• _Stated goal_
Write out the stretch of the cathedral passage from "The story above" through "of masonry courses.", word for word.

• _Passage given_
* * *

The story above the cornice repeats nearly, though not quite, its divergence from the horizontal. With regard to the roof line of the main building it is not quite so easy to determine, but of the transepts it is certain that the roof lines follow the obliquity of the cornice, and that the obliquity of cornice in both transept and main building is owing to the arrangement of masonry courses.



Figure IV. presents a partial ground plan of the Cathedral, showing a curve of the southern wall at its western extremity. As already noted, the cathedral is surrounded by a pavement delicately sloped and graded; this pavement is decorated with a black stripe running beside the wall. Its corresponding curve furnishes at this spot proof of design in the curve of the wa.ll; for its component blocks are cut and fitted at the necessary angles. (See figure IV., 2.) It is evident that this change in the direction of the southern wall, amounting to twenty-eight centimeters, gives an effect of greater width to the whole church to anyone standing within and near the entrance door, for the standard of the nearer part is always taken by the eye as a standard for the whole. From any point of view outside, south of this portion of the southern wall, the wall is nearer tban the eye believes it, appears larger, and gives a false standard for more distant parts.

* * *

• _Listed records_

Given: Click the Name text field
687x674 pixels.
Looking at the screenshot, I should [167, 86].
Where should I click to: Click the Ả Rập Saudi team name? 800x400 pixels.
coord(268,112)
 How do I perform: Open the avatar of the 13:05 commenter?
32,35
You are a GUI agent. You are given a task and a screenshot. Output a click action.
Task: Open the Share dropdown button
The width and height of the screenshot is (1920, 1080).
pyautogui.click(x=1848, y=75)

* * *

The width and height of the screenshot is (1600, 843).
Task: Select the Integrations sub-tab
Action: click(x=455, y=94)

* * *

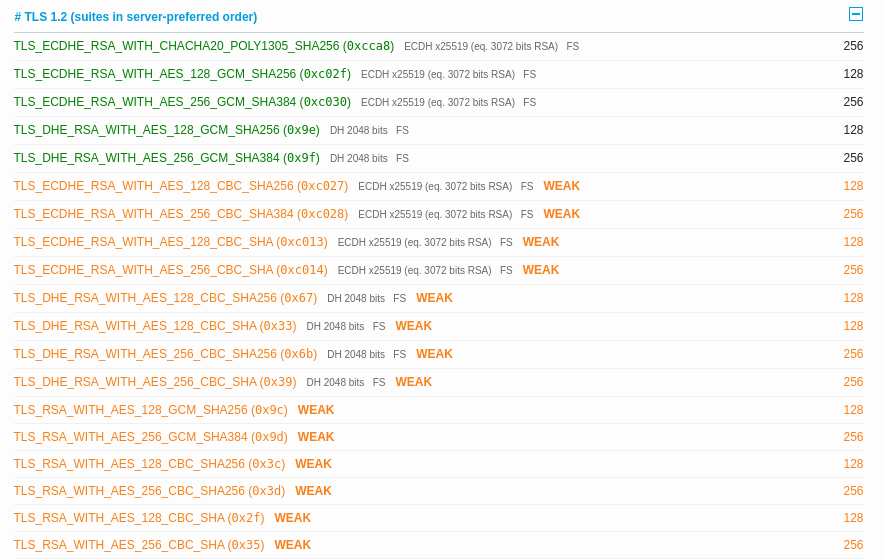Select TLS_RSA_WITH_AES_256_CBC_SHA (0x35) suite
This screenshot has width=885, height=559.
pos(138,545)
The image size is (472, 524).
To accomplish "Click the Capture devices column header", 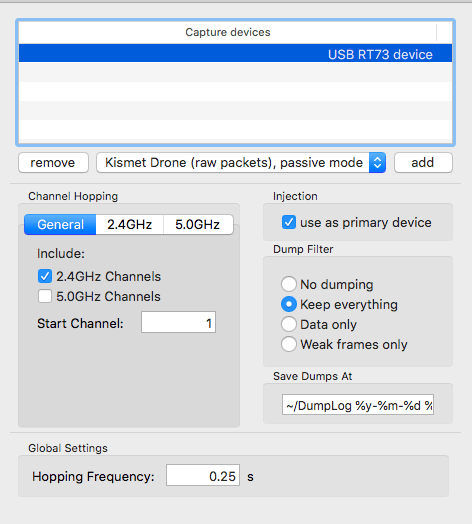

* * *

• _Result of this exercise_
The story above the cornice repeats nearly, though not quite, its divergence from the horizontal. With regard to the roof line of the main building it is not quite so easy to determine, but of the transepts it is certain that the roof lines follow the obliquity of the cornice, and that the obliquity of cornice in both transept and main building is owing to the arrangement of masonry courses.